As a lifelong Indiana Pacers fan, I’ve been an admirer of Carlisle for quite some time. I watched him do for Larry Bird what Belichick used to do for Bill Parcells.
Bird had the basketball intellect to “get” Carlisle. In the late 1990s, as an assistant coach for the Pacers, Carlisle coached Bird’s squad all the way to the NBA Finals. When Bird tired of pretending to be a head coach and stepped down, he couldn’t talk Pacers president Donnie Walsh into making Carlisle the next coach.
Walsh chose Isiah Thomas. A year later, the Pistons chose Carlisle. Although Carlisle led the Pistons to back-to-back 50-win seasons and an appearance in the Eastern Conference finals, and won a Coach of the Year award, the Pistons fired him after only two seasons. Based on newspaper reports at the time, most everyone in the Pistons organization hated Carlisle. He was smug and weird.
Detroit replaced Carlisle with Larry Brown.
OK, think about that. The Pacers and the Pistons chose NBA divas — Thomas and Brown — over Carlisle.
Again, Rick Carlisle is an acquired taste.
Larry Bird has it. Shortly after returning to the Pacers as team president, Bird fired Thomas and hired Carlisle.
In his first season, he led the Pacers to 61 victories and the Eastern Conference finals. In his second season, he was the leader of the squad that brawled with the Pistons and their fans inside the Palace. Two years later, with the Pacers struggling on and off the court, Bird had to fire Carlisle in a move driven by public relations.

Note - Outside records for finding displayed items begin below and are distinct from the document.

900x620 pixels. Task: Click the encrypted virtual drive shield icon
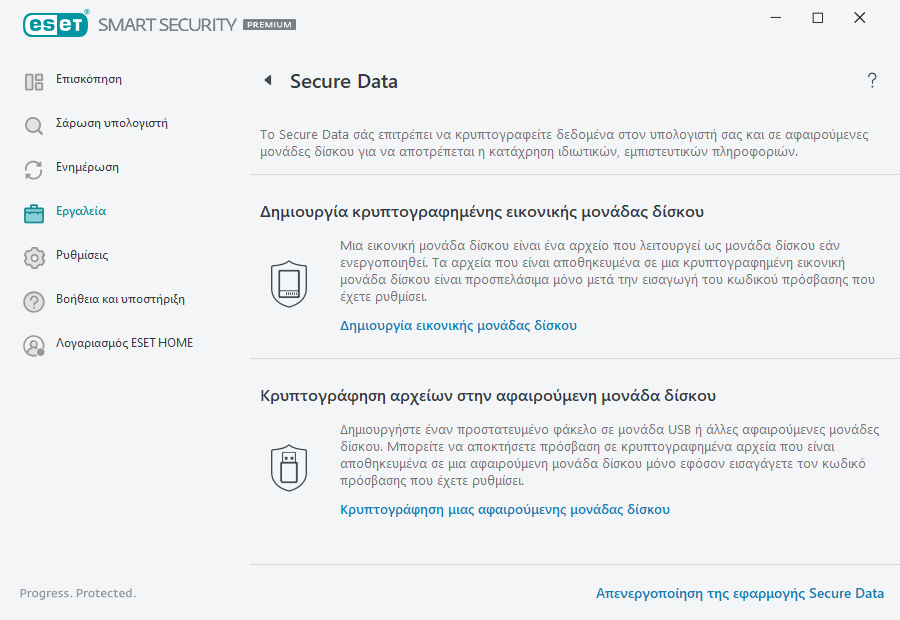[x=288, y=283]
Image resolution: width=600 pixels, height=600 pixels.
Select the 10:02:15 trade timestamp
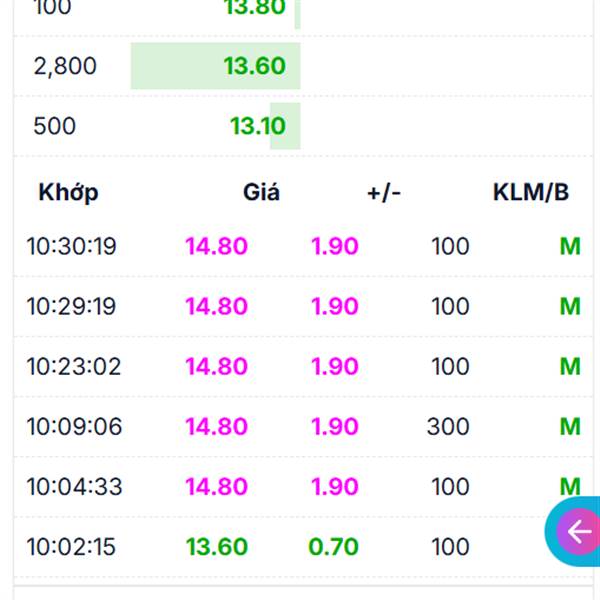[x=74, y=546]
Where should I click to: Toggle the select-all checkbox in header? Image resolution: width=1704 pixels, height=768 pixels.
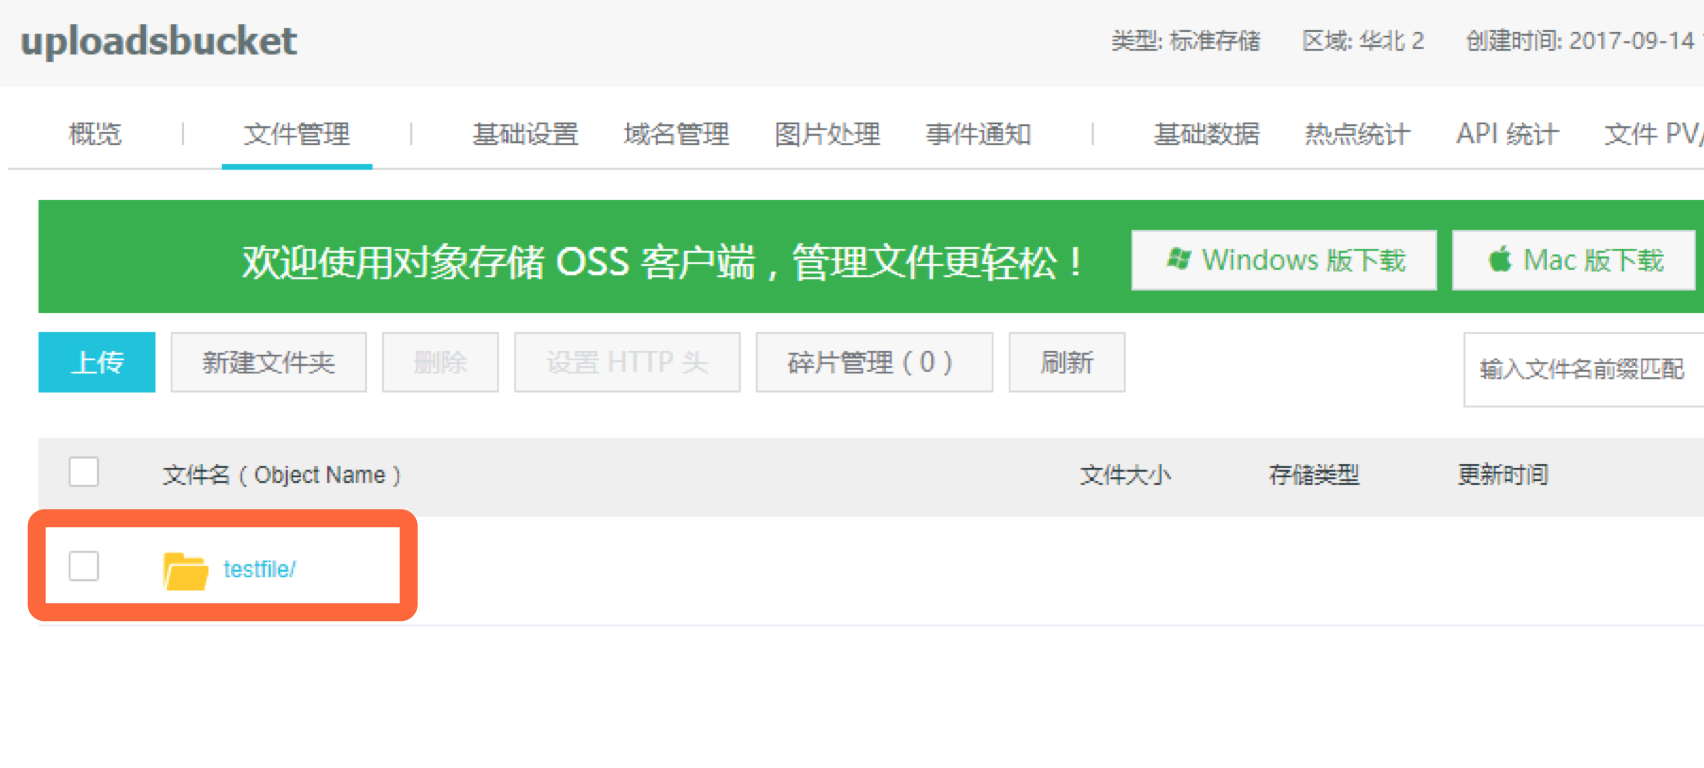(84, 472)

Bird did Carlisle a favor. Mark Cuban and the Mavericks scooped up Carlisle. This veteran Dallas team is perfect for Carlisle. Nowitzki, Jason Kidd and Jason Terry are three of the smartest players in the league. They get it done with their heads, not great athleticism. They “get” Carlisle. His quirks and his aloofness don’t bother them.
Will Carlisle’s adjustments get Dallas two more victories? Maybe not. But his moves Tuesday night earned Dallas two more opportunities to adjust.